The agent debate seems to focus on whether it is appropriate to pay agents a commission if they refer appropriate candidates to a university willing to pay them a commission. According to a recent article in Times Higher Education, British universities paid out nearly USD 90 million in commissions to agents last year. That’s a lot of money! This information is not available for the US so one can only speculate about what US universities have paid out in commission.
The underlying question that seems directly tied to this is — Why do universities want foreign students? If institutions are willing to pay a commission for them, then it feels a lot like a business transaction with the expectation of a good ROI (return on investment) — pay a commission and expect an ROI in the form of full tuition and fees.
Money going to pay commissions would surely be better spent on scholarships for international students, for improved services to international students, for programs that integrate international and host country students to insure a rich cultural exchange. From my many years of experience in admissions, the best marketing is word of mouth. In other words, insure opportunities and experiences on campus make for happy students. Happy students make for loyal alumni who provide invaluable endorsements and referrals. And alumni don’t charge a commission.
When universities take the easy route to recruitment and “purchase” international students by paying agents to deliver warm bodies, it’s hard to believe that they will do the hard work necessary to host and support students from diverse cultures responsibly. More likely a senior administrator sees the opportunity of working with agents as an easy way to increase revenue without an additional budget line for infrastructure or personnel. It’s tempting to believe that if a university is looking for shortcuts in recruiting, that they are less likely to make the institutional commitment necessary to insure a successful experience on campus; this means developing the experience and knowledge to understand the unique needs of this diverse group and commit the necessary resources for the services that international students require.

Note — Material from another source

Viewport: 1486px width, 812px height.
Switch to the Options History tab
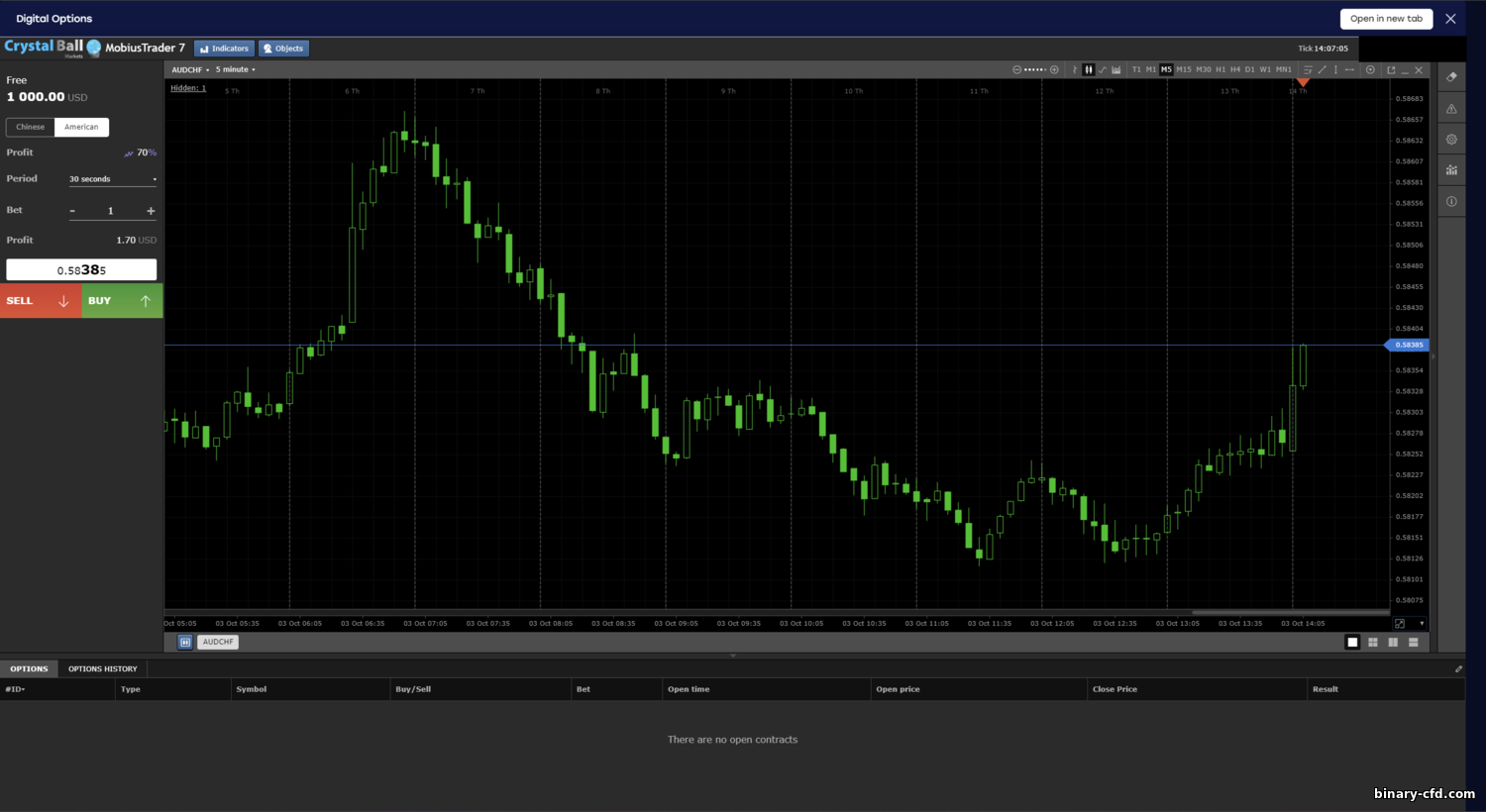point(103,669)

In fact when an institution is recruiting through third parties, an invaluable bridge to the student’s home country is lost. When universities do their own recruiting, their own personnel learn critical information about other cultures, values, education systems, challenges facing students returning home after graduation, etc., information that can filter back to campus and contribute to the creation a truly international community and a better student experience. We know from a growing body of data that international students do not integrate easily, that their friends tend to be other international students more often than host-country peers. They are often isolated on campus. So, from where I sit, the use of agents contributes nothing to institutional capacity to develop an internationally rich environment, rather it encourages a rather crass process — buy them, collect their fees, leave them to their own devices.
While I’m not saying that institutions that work with agents always neglect international students on campus, assigning recruitment to third parties does deprive institutions of an opportunity for important organizational learning.
The current debate over working with agents focuses on whether it is possible to “accredit” ethical agents. But it is important to remember that agents are only half the story. We need to look at the institutions that use their services. Are these institutions recruiting international students solely for the revenue they provide? Or to boast about the number of countries represented on campus? To make sure that international recruitment is ethical and responsible, we need to do more than certify the activities of agents, we must examine whether institutions who use their services are truly prepared to receive overseas students and how these students are treated when they arrive on campus. This is critical not only to avoid the scandals that have been reported in the press but to protect international students from the neglect that they often experience after they’ve paid tuition.